In the present study, irritant and allergic symptoms in the respiratory system (such as cough) and eyes were more frequent in the exposed group in comparison with the unexposed group (3.5 times).

The present study showed significant reduction in spirometric parameters, especially airflows, in the group exposed to tobacco dust. A part of this reduction may be due to added contaminants to tobacco dust. In an environmental study in 3 tobacco-producing factories in Finland, the level of endotoxins in the inhaling air was high. The level of gram-negative bacteria and fungi in a factory that used spray humidifiers was high; but in the one using steam humidifiers, no microorganism was detected. [12]

Humid climate is a good condition for growth of fungi, bacteria, mite and insects. Residues of pesticides in organic matters and inappropriate usage of pesticides may be causative factors in the reduction of lung capacities and airflows.

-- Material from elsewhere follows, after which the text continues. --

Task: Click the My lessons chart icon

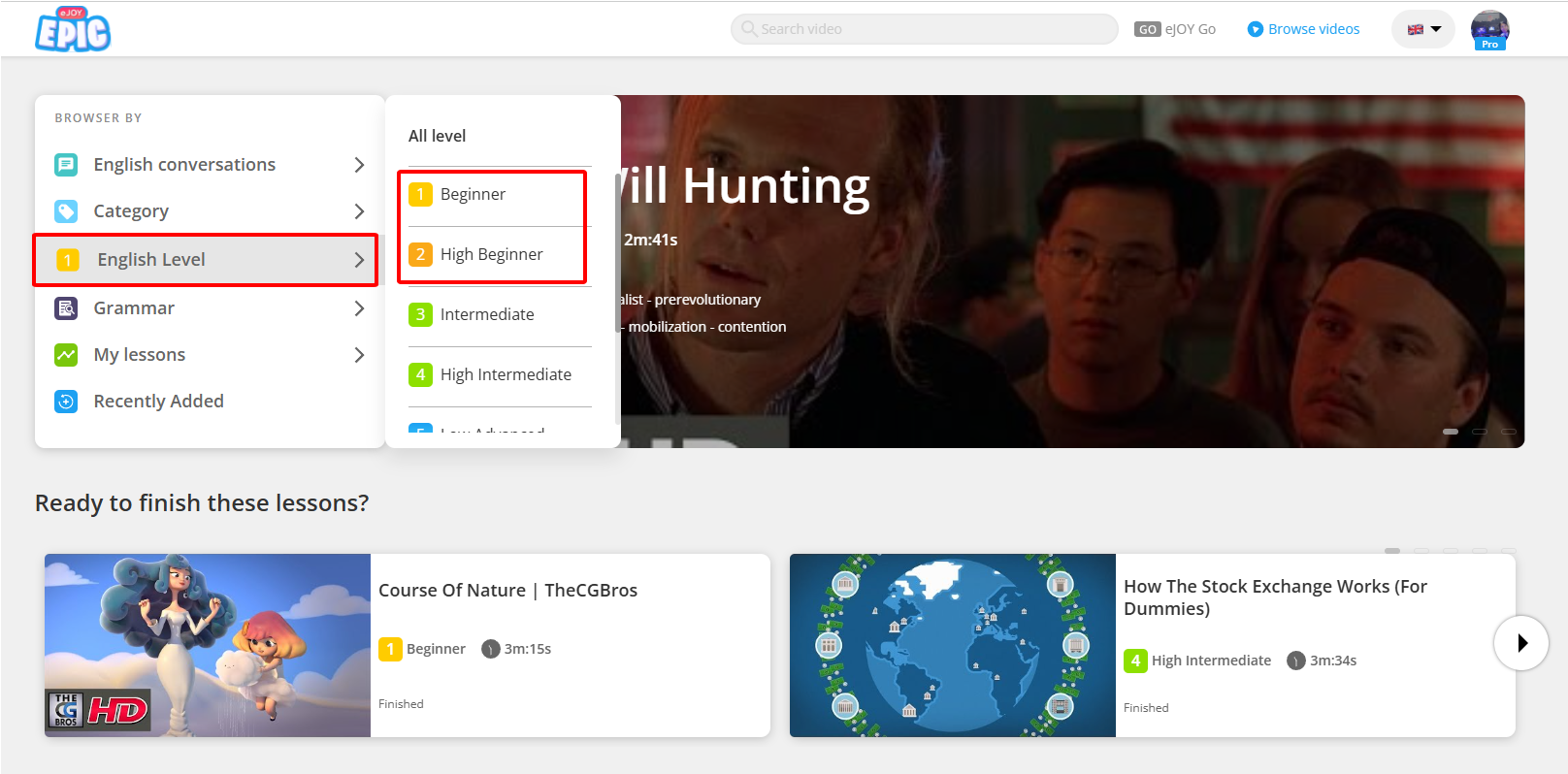Action: [66, 355]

In our study, the variance of the parameters in the control group was lower than in the case group; it can compensate for the imbalance in the sizes of the two groups. However, systemic error is possible and might have some effects on our findings, and so it is one of the limitations of this study.

Although this study only investigated the effects of tobacco exposure in workers, yet the same or even worse conditions may affect workers in other industries, especially in small workshops where workers are exposed to organic materials such as tea, grains, cotton. Probability of reduction of spirometric parameters in the workers in these environments is very high.

¤ Conclusion



The results of this study show that exposure to tobacco dust would decrease lung capacities and airflows during the years.

Recommendation

Although more comprehensive, long-term prospective and specific studies are necessary, yet we recommend control of engineering in industries with high exposure to organic dust to reduce the dusts; storing organic material in better conditions to inhibit the growth of fungi, bacteria, mites and insects; avoiding overuse of pesticides and insecticides; providing standard and appropriate protective tools (mask) for workers who are exposed to dusts; and, finally, periodic assessment of pulmonary function by spirometry for workers who are exposed to organic dusts and assessment of other preventive action.

¤ Acknowledgment



The authors are grateful to Research Deputy of Mazandaran University of Medical Sciences for financial support for this study; and Mrs. Taghavi (working in the laboratory of occupational health under the health faculty) for her sincere cooperation and assistance. Also, the authors would like to thank Farzan Institute for Research and Technology for technical assistance.